Segment Start: Excerpt provided

For the first time in my life I have peace. I no longer seek to define myself externally, through goals and achievements and material possessions. For the first time in my life, I'm comfortable inside my own skin. I searched all over the world for that which would fulfill me, and all along it was in my own backyard.

In the last few years many people have asked Weathers if he prayed when he was on the mountain. He answers that he did not say a prayer, but then he goes on to say

If prayer isn't just words, but instead that thing you believe with all your heart at the core of your being, then I surely did pray. On Everest, more than any other time in my life, I had a sense of what was important to me, what I truly cherished.

I found the story of this man's near death experience powerful because I found in his life some similarities to my own. We are about the same age, and I, like him, worked hard to be a success at the calling that I chose. And like Dr. Weathers, I have found a certain exhilaration in walking up a mountain. I have fond memories of the hikes I have made up peaks in Arizona and in California, in New Hampshire and in Switzerland.

On the other hand, like Dr. Weathers, I have come to the conclusion that it is not enough to spend my life only in search of entertainment. Although the thrill and drama of climbing a mountain can be powerful, it is only a temporary thrill. There is more to life.

Now, I do not want to sound too much like a Puritan. Puritanism has been defined as the fear that somewhere, someone is having fun. I think just having fun is ok. Reading fantasy novels, watching a movie, enjoying music, or watching a sporting event on television or even riding a roller coaster can be a relaxing escape. I am not against pleasure. However, entertainment alone does not complete my life. I have found that to feel whole, to feel complete, I need to be committed to something more than simply entertaining myself.

In the end it is not the entertainers or the mountain climbers whom I most admire. My heros, my models are those who are committed to something more.

  • I admire the mothers and the fathers who are committed to being good parents to their children.
  • I admire the teachers who are committed to sharing the accumulated knowledge of the world with the next generation.
  • I admire the scientist who is committed to expanding human knowledge.

They have analyzed their priorities. They have devoted themselves to a productive life, a specific task that serves the common good. They understand the importance of a job well done. In a culture that constantly encourages us to find happiness in consuming entertainment and consuming adventures, they have found happiness by making a commitment to something beyond themselves.

Segment End: Excerpt provided

(Questions to answer):
1 – In the passage about Dr. Weathers and commitment, how has Puritanism been defined?
2 – Write the next part of the passage about Dr. Weathers and commitment, picking up after its final sentence.

Segment Start: Extracted information

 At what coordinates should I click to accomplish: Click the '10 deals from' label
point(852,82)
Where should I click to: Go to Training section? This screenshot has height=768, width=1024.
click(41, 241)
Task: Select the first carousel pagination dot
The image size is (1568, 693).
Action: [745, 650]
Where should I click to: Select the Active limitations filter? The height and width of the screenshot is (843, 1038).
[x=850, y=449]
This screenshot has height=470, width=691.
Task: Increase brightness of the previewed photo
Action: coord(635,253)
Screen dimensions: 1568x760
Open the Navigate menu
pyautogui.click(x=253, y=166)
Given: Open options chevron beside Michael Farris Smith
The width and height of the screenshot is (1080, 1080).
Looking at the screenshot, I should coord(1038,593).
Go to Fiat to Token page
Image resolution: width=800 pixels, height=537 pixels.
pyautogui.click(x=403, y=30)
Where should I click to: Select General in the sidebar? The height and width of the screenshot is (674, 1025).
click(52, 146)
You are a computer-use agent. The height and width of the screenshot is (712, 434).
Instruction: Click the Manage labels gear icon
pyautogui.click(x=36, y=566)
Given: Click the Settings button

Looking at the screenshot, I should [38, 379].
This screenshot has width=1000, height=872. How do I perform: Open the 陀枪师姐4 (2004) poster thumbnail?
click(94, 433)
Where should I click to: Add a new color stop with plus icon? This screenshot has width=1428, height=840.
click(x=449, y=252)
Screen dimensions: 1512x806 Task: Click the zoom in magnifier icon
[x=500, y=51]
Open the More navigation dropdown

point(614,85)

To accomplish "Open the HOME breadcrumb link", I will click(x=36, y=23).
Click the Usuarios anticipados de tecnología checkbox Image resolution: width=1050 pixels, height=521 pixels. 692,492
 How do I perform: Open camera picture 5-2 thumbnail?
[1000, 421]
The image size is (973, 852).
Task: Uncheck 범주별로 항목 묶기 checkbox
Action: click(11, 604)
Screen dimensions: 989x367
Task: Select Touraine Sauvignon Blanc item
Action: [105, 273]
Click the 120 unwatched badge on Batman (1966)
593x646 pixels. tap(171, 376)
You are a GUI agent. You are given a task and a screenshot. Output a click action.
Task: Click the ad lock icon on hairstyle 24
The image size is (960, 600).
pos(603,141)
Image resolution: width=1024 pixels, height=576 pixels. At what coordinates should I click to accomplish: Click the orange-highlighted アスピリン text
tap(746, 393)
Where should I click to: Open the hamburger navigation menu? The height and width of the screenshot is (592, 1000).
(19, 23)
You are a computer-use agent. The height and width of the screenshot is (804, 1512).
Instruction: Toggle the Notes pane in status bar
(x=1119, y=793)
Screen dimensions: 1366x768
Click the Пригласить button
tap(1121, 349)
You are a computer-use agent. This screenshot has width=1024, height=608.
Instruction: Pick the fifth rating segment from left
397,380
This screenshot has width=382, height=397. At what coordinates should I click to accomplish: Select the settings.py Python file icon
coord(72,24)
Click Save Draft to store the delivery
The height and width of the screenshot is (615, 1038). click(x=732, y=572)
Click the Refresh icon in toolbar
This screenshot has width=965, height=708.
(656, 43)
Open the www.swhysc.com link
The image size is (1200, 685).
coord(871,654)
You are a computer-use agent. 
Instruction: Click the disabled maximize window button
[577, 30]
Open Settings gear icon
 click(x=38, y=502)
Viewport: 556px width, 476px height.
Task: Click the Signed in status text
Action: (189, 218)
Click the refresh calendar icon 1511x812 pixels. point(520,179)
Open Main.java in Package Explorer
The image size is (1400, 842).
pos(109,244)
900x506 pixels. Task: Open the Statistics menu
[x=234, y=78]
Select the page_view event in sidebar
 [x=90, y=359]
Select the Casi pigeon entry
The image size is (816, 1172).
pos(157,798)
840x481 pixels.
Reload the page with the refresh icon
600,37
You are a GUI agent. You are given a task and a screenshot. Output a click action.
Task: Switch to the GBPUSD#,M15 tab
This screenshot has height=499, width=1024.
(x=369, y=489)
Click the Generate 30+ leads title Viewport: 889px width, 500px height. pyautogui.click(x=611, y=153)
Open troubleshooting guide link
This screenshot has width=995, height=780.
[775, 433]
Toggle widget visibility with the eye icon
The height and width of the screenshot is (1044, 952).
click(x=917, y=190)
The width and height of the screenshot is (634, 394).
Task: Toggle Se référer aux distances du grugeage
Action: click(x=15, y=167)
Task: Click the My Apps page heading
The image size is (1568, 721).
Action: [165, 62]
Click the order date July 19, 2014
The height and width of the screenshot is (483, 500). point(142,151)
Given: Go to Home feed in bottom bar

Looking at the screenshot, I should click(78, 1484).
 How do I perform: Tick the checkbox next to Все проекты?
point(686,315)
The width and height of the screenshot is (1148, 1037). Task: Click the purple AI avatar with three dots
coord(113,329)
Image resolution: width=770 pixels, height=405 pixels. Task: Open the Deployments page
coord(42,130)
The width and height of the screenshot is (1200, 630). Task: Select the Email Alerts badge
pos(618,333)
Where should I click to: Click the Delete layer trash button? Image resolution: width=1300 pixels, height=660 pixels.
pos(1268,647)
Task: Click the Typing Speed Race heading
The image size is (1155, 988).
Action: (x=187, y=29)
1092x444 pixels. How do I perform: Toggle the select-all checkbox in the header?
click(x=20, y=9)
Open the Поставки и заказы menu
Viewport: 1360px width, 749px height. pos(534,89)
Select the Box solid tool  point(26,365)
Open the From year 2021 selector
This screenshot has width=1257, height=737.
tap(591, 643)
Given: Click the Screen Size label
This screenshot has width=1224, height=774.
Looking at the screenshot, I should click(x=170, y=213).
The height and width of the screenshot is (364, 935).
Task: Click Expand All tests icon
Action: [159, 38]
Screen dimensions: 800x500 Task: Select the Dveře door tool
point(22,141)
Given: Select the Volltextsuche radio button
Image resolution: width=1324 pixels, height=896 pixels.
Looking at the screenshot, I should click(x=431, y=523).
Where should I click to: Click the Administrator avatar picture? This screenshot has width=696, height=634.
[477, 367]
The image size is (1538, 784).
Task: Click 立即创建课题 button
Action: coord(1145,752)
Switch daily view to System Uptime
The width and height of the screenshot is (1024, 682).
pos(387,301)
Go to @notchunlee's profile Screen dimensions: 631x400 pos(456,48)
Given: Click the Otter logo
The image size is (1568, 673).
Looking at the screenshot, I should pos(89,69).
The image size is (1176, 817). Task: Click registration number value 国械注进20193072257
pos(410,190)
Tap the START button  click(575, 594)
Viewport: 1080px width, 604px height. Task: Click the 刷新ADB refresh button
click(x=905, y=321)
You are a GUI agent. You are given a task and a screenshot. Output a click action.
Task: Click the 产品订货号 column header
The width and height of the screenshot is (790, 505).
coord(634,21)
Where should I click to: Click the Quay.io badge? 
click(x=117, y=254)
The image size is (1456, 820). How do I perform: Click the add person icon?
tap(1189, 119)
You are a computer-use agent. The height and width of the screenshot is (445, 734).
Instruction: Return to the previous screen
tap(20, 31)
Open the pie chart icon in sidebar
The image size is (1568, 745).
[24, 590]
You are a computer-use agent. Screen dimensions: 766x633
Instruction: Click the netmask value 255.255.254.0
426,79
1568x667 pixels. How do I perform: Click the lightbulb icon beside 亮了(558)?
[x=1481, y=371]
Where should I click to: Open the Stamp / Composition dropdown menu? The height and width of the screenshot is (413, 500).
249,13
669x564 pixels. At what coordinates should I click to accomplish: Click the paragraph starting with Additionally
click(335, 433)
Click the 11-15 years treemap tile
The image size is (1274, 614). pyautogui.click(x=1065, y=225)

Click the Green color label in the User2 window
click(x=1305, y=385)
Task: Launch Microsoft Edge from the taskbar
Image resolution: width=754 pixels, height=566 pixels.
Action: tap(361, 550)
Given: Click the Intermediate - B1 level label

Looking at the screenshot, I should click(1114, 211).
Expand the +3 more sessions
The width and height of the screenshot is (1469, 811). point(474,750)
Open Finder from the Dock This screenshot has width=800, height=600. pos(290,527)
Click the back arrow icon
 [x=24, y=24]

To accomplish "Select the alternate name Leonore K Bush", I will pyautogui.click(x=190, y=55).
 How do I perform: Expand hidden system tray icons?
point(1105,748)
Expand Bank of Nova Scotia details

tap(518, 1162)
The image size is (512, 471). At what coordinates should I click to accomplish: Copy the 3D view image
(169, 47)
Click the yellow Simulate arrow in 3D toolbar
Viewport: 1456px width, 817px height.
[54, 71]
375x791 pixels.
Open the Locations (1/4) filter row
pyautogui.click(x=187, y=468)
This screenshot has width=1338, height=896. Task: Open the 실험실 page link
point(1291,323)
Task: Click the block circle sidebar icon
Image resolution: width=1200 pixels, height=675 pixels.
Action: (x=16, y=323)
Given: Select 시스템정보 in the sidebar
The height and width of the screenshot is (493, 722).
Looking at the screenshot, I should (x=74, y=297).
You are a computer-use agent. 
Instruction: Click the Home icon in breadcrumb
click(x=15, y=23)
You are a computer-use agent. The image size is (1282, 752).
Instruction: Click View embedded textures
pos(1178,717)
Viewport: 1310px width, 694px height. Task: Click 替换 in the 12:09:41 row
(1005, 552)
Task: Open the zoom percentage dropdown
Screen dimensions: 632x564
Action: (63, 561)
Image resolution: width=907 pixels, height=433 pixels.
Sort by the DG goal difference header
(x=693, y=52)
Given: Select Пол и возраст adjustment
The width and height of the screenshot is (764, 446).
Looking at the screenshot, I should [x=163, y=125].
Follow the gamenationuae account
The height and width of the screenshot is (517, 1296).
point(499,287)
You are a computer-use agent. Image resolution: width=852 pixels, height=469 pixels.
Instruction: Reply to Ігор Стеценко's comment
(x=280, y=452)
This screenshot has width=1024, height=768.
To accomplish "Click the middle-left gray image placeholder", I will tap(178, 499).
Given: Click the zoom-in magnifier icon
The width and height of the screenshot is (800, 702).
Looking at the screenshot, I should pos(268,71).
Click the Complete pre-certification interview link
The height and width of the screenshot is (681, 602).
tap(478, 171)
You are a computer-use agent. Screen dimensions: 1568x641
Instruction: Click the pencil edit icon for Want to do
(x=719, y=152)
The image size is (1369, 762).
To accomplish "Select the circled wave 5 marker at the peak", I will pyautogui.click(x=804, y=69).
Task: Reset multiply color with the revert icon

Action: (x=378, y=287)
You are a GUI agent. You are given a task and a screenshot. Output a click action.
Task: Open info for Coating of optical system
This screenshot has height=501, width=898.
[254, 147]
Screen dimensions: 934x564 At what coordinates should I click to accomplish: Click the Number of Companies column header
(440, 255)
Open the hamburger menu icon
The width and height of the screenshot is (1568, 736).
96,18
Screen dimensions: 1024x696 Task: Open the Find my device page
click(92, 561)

Segment End: Extracted information

(Task answers):
1 – As the fear that somewhere, someone is having fun.

2 –
  • I admire the diplomat who is committed to trying to negotiate peace between warring groups.
  • I admire the physician who is committed to healing the sick.
  • I admire the community activist who is committed to helping others.

The temptations of the entertainment culture are all around us. Everyday we are offered more opportunities to be entertained. There are video games and VCRs and now DVDs. There are new wide screen high definition television. There is CD music and now MP3 music. Within a year we will be able to subscribe to satellite radio broadcasts. Satellite TV will soon offer over 500 channels, while cable TV will offer us fast Internet connections. There thousands of opportunities to travel and see the world as tourism becomes one of the most important businesses the world over. This country is filled with bookstores stores and movie theaters. And of course there are those cheap flights to Las Vegas. There are many ways to be entertained. It is all very seductive.

I am not against entertainment. However, a life that consists only of entertainment will leave me feeling unfulfilled. I think a complete life is a committed life.

  • So I admire the farmer who is committed to nurturing the crops.
  • I admire the carpenter who is committed to building a house that will last.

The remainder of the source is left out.